#### Exercise description:
Take the data starting at the line that contains "You are a GUI" and ending after the line that contains "click(x=208, y=191)", switch "heart icon" to "thumbs-up icon", and write those lines out again with nothing else changed. Leave the pictures out of your answer.

#### Records shown:

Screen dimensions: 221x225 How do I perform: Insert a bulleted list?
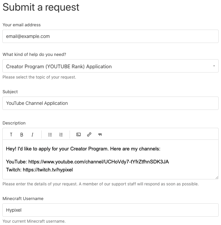tap(50, 134)
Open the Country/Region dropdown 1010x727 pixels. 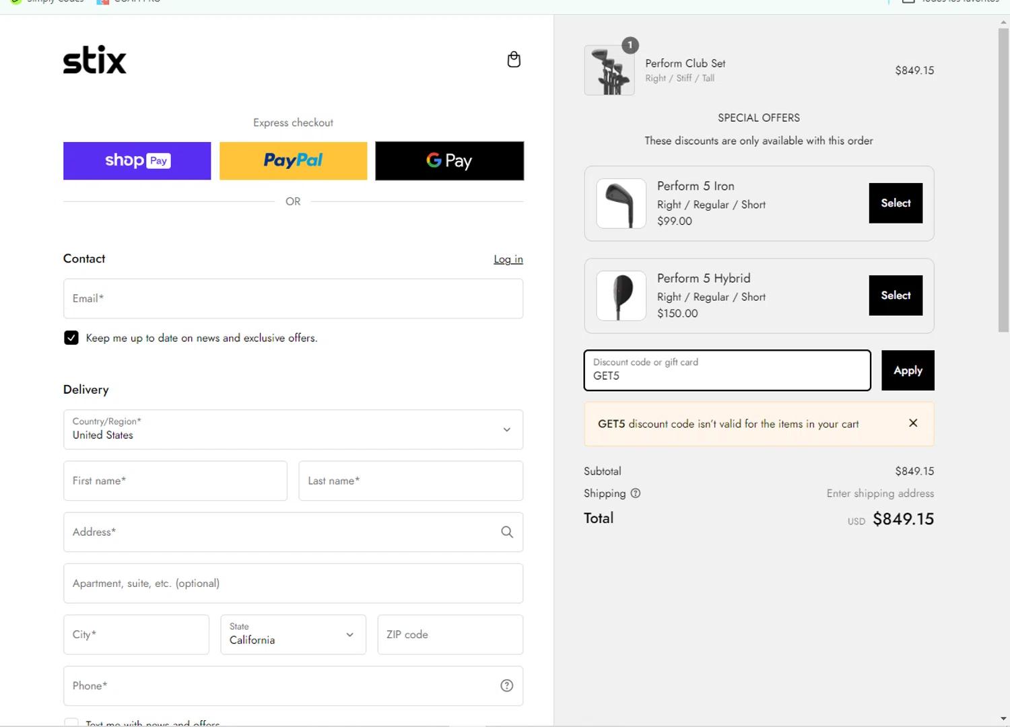coord(293,429)
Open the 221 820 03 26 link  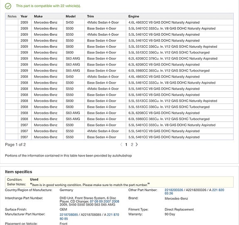[195, 191]
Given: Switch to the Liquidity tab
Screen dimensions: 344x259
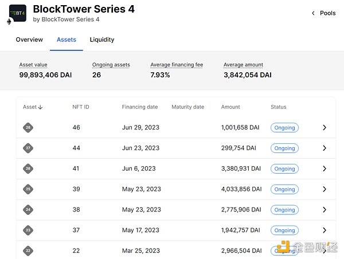Looking at the screenshot, I should [x=102, y=40].
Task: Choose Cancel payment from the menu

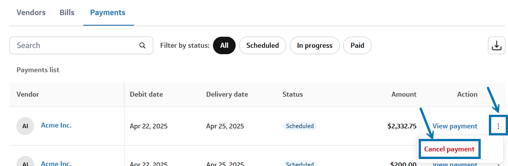Action: [449, 149]
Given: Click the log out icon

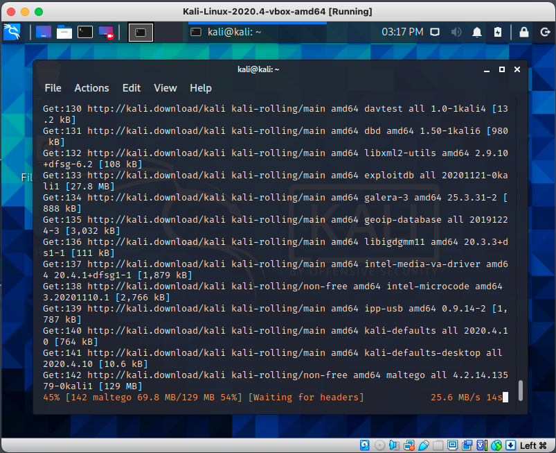Looking at the screenshot, I should (x=544, y=32).
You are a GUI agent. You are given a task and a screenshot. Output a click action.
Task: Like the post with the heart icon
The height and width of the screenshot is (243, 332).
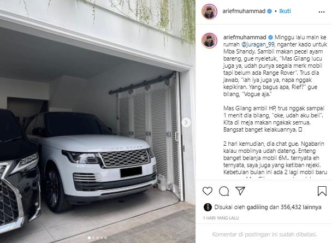click(x=208, y=191)
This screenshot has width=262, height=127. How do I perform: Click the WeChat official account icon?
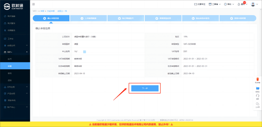(x=257, y=104)
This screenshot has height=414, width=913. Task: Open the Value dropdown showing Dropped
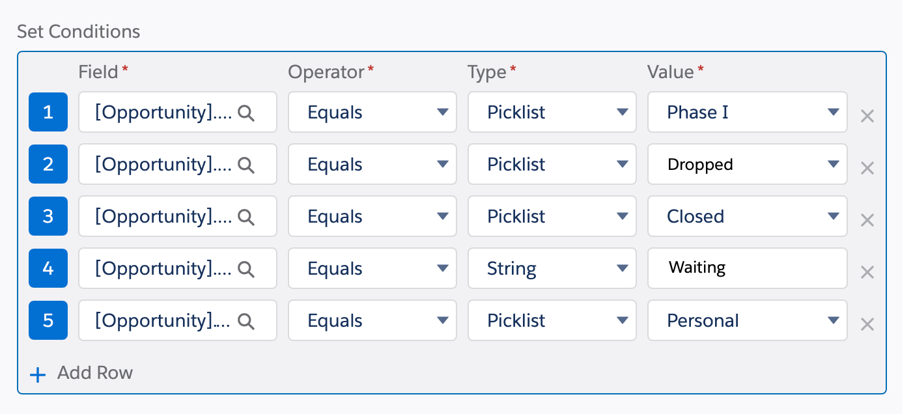(x=747, y=164)
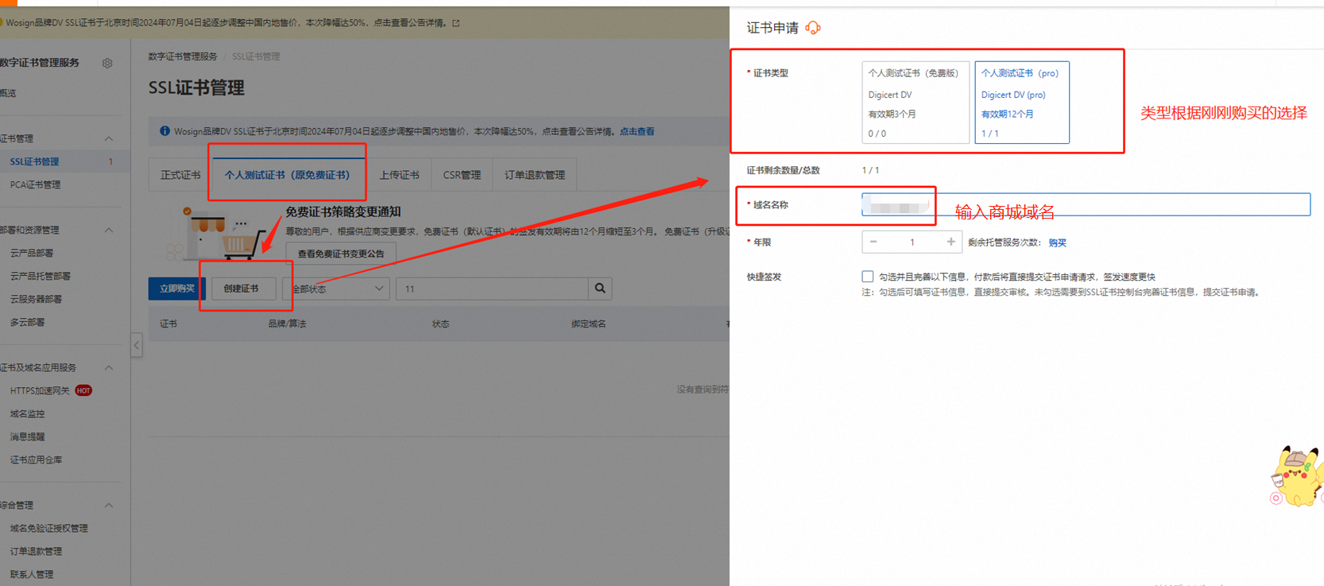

#### Answer for this exercise:
You are a GUI agent. You are given a task and a screenshot. Output a click action.
Task: Like the post with the thumbs-up icon
The height and width of the screenshot is (243, 332).
click(x=208, y=191)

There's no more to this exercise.